Best Christian Theology Book – Knowing God by J.I. Packer
Not a difficult read, but full of so many “Whoa, I never thought about it like that” moments that I was re-reading every other paragraph. The analysis of God’s nature and character as revealed in scripture is both fresh and obviously true. If you’re going to title a book “Knowing God,” you better be bringing your best fried chicken to the pot luck, if you know what I’m saying. And that’s what Packer does; you really will know God better after reading this.
Best Memoir – Shoe Dog by Phil Knight
Did Phil Knight actually write this? I mean, not a ghost writer, but really Phil Knight? The Nike guy? Because for a soulless corporate oligarch and tool of communist China, he’s a really good writer. Also, his evolution from weirdo runner guy to weirdo runner guy who dominates a billion-dollar industry is pretty interesting.
Best Collection of Brainy Essays Full of Long Sentences and Big Words I Had to Look Up – A Supposedly Fun Thing I’ll Never Do Again by David Foster Wallace
Fair warning: David Foster Wallace is an acquired taste that just happens to be right in my wheelhouse, like gas station sausage biscuits. But if you’re willing to sit through all the wheel-spinning and thesaurus-abusing, he has some incredibly perceptive and prescient analysis in those essays. For example, he has one essay, written in the ’90s, about how TV has destroyed American culture (and note that he’s not writing from the perspective of someone who hates TV, but someone who loves it, and has obviously spent a lot of time in front of it). But if you take that essay and replace every instance of the word “television” with “social media,” the essay is still just as accurate, and just as good.
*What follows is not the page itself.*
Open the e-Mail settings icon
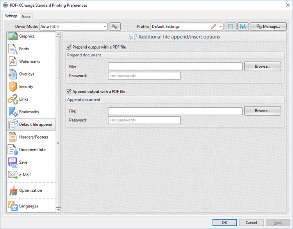point(13,175)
The Read This Not That Award – Project Hail Mary by Andy Weir
If you loved Andy Weir’s novel The Martian and want to see more stories about a funny/nerdy guy getting out of life-threatening scrapes using science and math, then I strongly recommend you just read The Martian again and skip Project Hail Mary. It’s not that Project Hail Mary is bad; it’s just a rehash of the same idea with some bigger plot holes and questionable storytelling decisions. Starting with the fact that, unless you want everyone associated with a space mission to think, “We’re probably screwed,” you’re not going to name it “Project Hail Mary.”
The Read This Not That Award Runner-Up – Devolution by Max Brooks
Max Brooks wrote World War Z as a novel in the disguise of a historical document–treating the zombie plague as something that had actually happened and telling the story of it through historical documents and first-person interviews. It was an interesting, fresh take on a well-worn genre. He attempts to do the same thing in Devolution, only this time telling the story of the destruction of an upscale vacation resort by a band of sasquatches. And the results are… um, no. Just no.